Photocatalysis and Photoelectrochemical Properties of Tungsten Trioxide Nanostructured Films

Abstract EN

Tungsten trioxide (WO3) possesses a small band gap energy of 2.4–2.8 eV and is responsive to both ultraviolet and visible light irradiation including strong absorption of the solar spectrum and stable physicochemical properties.

Thus, controlled growth of one-dimensional (1D) WO3 nanotubular structures with desired length, diameter, and wall thickness has gained significant interest.

In the present study, 1D WO3 nanotubes were successfully synthesized via electrochemical anodization of tungsten (W) foil in an electrolyte composed of 1 M of sodium sulphate (Na2SO4) and ammonium fluoride (NH4F).

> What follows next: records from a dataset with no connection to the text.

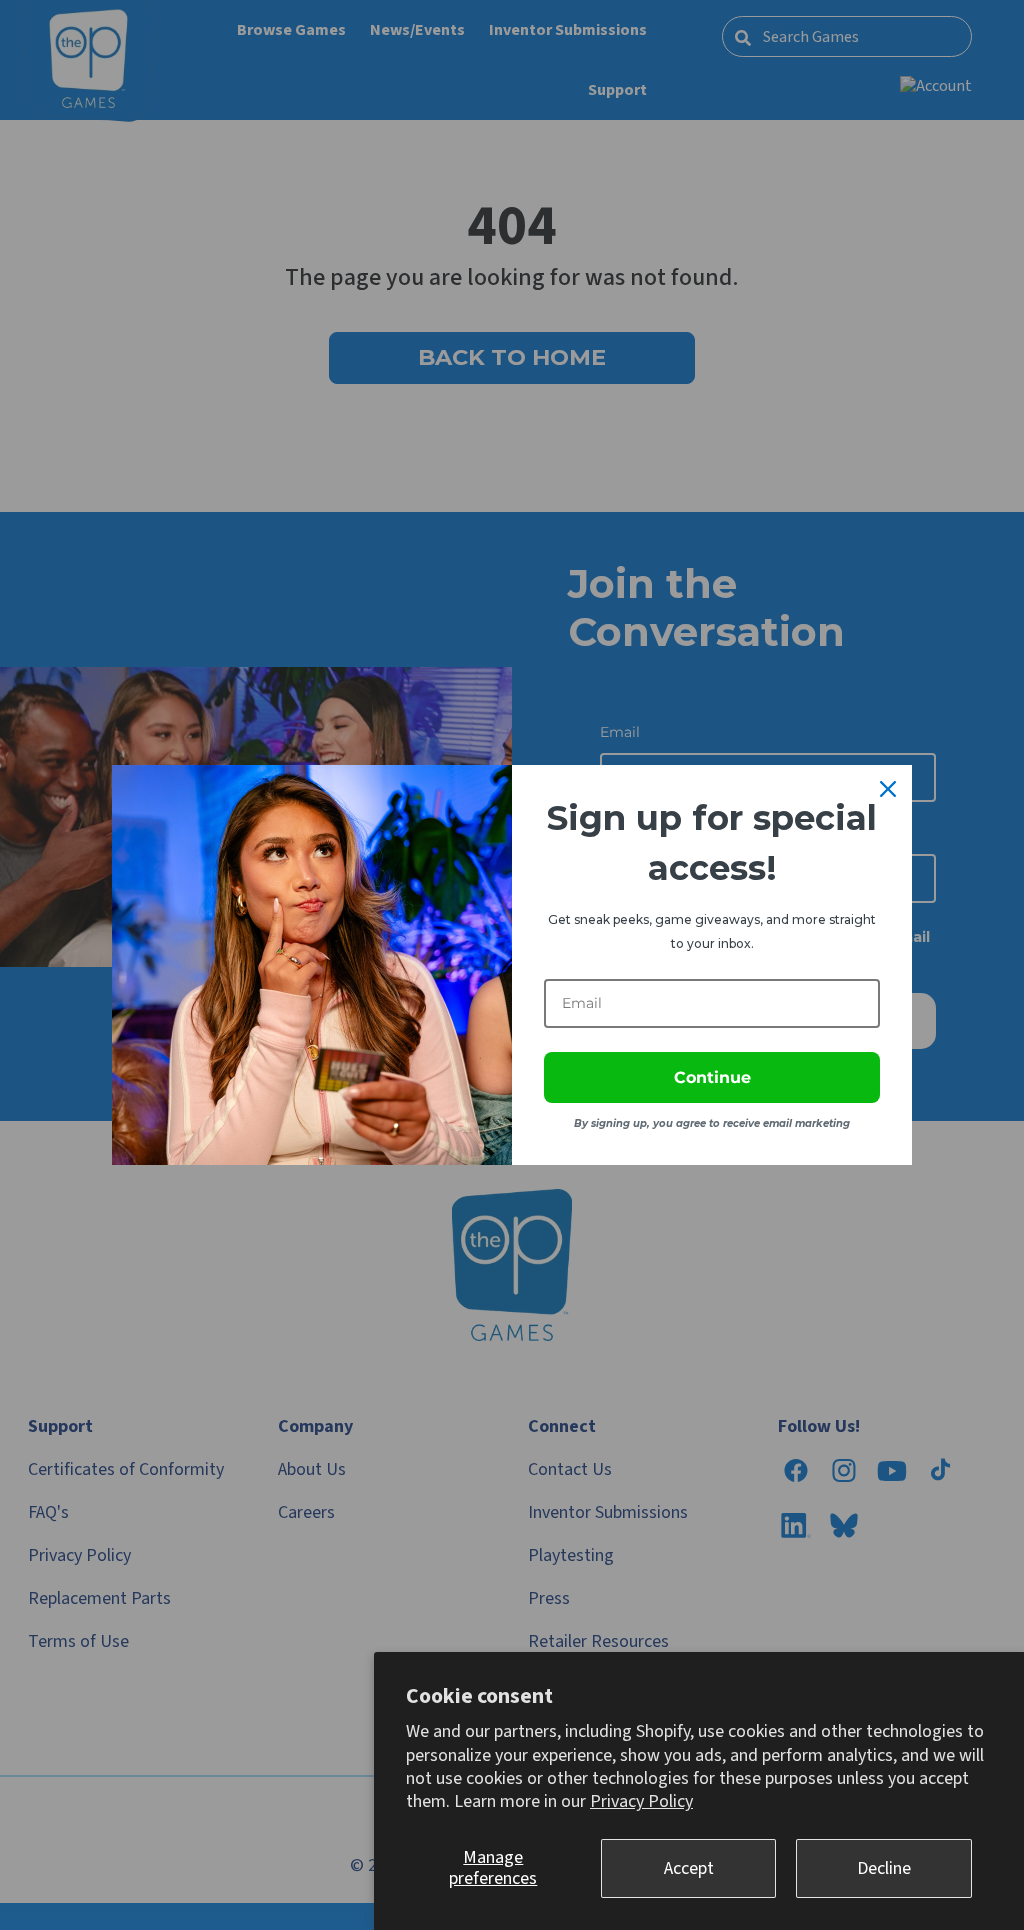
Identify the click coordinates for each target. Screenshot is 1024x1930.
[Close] (888, 789)
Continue (712, 1077)
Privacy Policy (641, 1801)
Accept (689, 1868)
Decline (884, 1868)
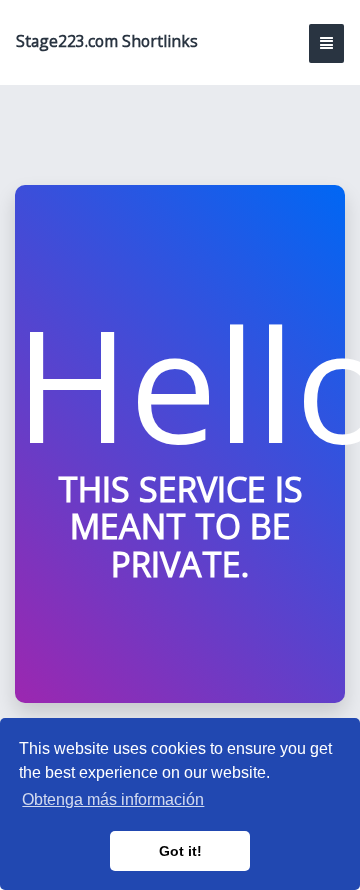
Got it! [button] (180, 851)
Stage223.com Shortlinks (107, 41)
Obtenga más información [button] (113, 799)
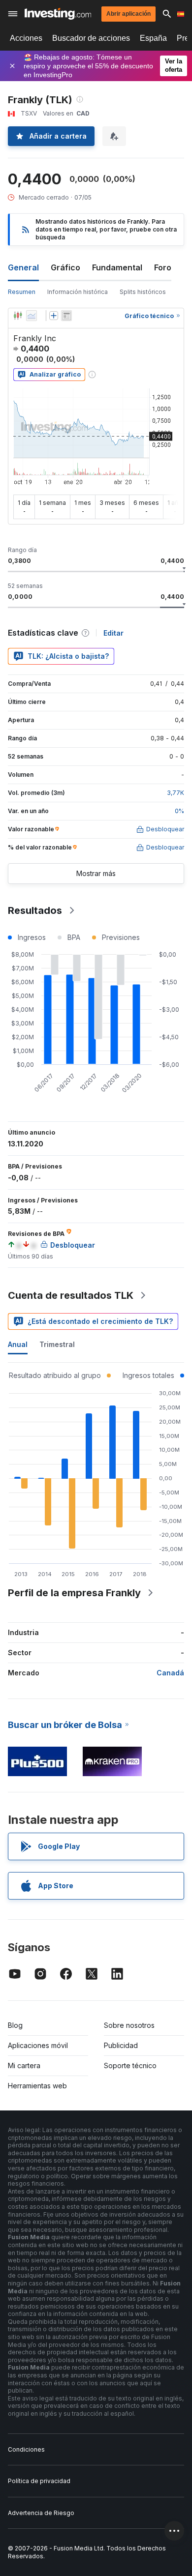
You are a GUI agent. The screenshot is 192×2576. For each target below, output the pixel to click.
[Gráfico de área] (31, 315)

The influence of NH4F content on the formation mechanism of anodic WO3 nanotubular structure was investigated in detail.

An optimization of fluoride ions played a critical role in controlling the chemical dissolution reaction in the interface of W/WO3.

Based on the results obtained, a minimum of 0.7 wt% of NH4F content was required for completing transformation from W foil to WO3 nanotubular structure with an average diameter of 85 nm and length of 250 nm within 15 min of anodization time.

In this case, high aspect ratio of WO3 nanotubular structure is preferred because larger active surface area will be provided for better photocatalytic and photoelectrochemical (PEC) reactions.